**Page**
==================================================
Introduction

This repo tries to benchmark the following implementations of transducer loss in terms of speed and memory consumption:

The benchmark results are saved in https://huggingface.co/csukuangfj/transducer-loss-benchmarking

WARNING: Instead of using warp-transducer from https://github.com/HawkAaron/warp-transducer, we use a version that is used and maintained by ESPnet developers.

Environment setup

Install torchaudio

Please refer to https://github.com/pytorch/audio to install torchaudio. Note: It requires torchaudio >= 0.10.0.

Install k2

Please refer to https://k2-fsa.github.io/k2/installation/index.html to install k2. Note: It requires at k2 >= v1.13.

Install optimized_transducer

pip install optimized_transducer

Please refer to https://github.com/csukuangfj/optimized_transducer for other alternatives.

Install warprnnt_numba

pip install --upgrade git+https://github.com/titu1994/warprnnt_numba

Please refer to https://github.com/titu1994/warprnnt_numba for more methods.

Install warp-transducer

git clone --single-branch --branch espnet_v1.1 https://github.com/b-flo/warp-transducer.git
cd warp-transducer
cd build
cmake -DCMAKE_BUILD_TYPE=Release ..
make -j warprnnt
cd ../pytorch_binding

# Caution: You may have to modify CUDA_HOME to match your CUDA installation
export CUDA_HOME=/usr/local/cuda
export C_INCLUDE_PATH=$CUDA_HOME/include:${C_INCLUDE_PATH}
export CPLUS_INCLUDE_PATH=$CUDA_HOME/include:${CPLUS_INCLUDE_PATH}

python3 setup.py build

# Then add /path/to/warp-transducer/pytorch_binding/build/lib.linux-x86_64-3.8
# to your PYTHONPATH
export PYTHONPATH=/ceph-fj/fangjun/open-source-2/warp-transducer/pytorch_binding/build/lib.linux-x86_64-3.8:$PYTHONPATH

# To test that warp-transducer was compiled and configured correctly, run the following commands
cd $HOME
python3 -c "import warprnnt_pytorch; print(warprnnt_pytorch.RNNTLoss)"
# It should print something like below:
#   <class 'warprnnt_pytorch.RNNTLoss'>

# Caution: We did not used any **install** command.
==================================================
**Data provided**
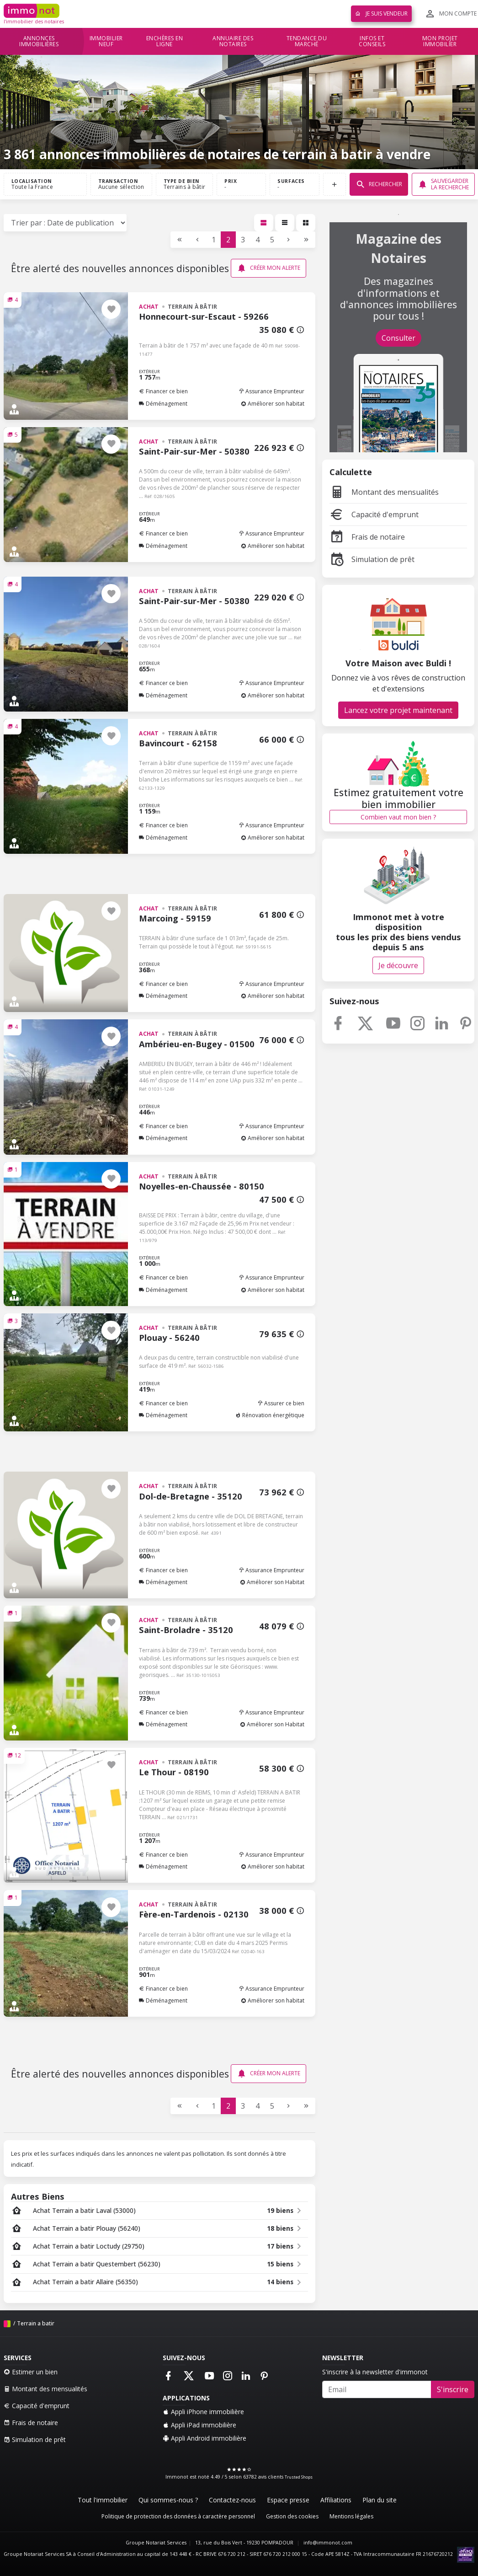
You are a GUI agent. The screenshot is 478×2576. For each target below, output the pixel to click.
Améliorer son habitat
==================================================
**Task set**
(A) What is the minimum torchaudio version required by the transducer loss benchmark guide?
(B) Name every package that the transducer loss benchmark guide gives its own installation section.
(C) Pick up the transducer loss benchmark guide after its final line and keep writing.
The material above stands apart from the transducer loss benchmark guide.

**Responses to the exercise**
(A) torchaudio 0.10.0 or later.

(B) torchaudio, k2, optimized_transducer, warprnnt_numba, warp-transducer

(C)
Install warp_rnnt

git clone https://github.com/1ytic/warp-rnnt
cd warp-rnnt/pytorch_binding

# Caution: You may have to modify CUDA_HOME to match your CUDA installation
export CUDA_HOME=/usr/local/cuda
export C_INCLUDE_PATH=$CUDA_HOME/include:$CUDA_HOME/targets/x86_64-linux/include:$C_INCLUDE_PATH
export CPLUS_INCLUDE_PATH=$CUDA_HOME/include:$CUDA_HOME/targets/x86_64-linux/include:$CPLUS_INCLUDE_PATH
python3 setup.py build
python3 setup.py install

# To test that warp-rnnt was installed correctly, run the following commands:
cd $HOME
python3 -c "import warp_rnnt; print(warp_rnnt.RNNTLoss)"
# It should print something like below:
#   <class 'warp_rnnt.RNNTLoss'>

Install SpeechBrain

Caution: You don't need to install SpeechBrain. We have saved the file that is for computing RNN-T loss into this repo using the following commands:

wget https://raw.githubusercontent.com/speechbrain/speechbrain/develop/speechbrain/nnet/loss/transducer_loss.py
mv transducer_loss.py speechbrain_rnnt_loss.py

echo "# This file is downloaded from https://raw.githubusercontent.com/speechbrain/speechbrain/develop/speechbrain/nnet/loss/transducer_loss.py" >> speechbrain_rnnt_loss.py

Note: You need to install numba in order to use SpeechBrain's RNN-T loss:

pip instal numba

Install PyTorch profiler TensorBoard plugin

pip install torch-tb-profiler

Please refer to https://github.com/pytorch/kineto/tree/main/tb_plugin for other alternatives.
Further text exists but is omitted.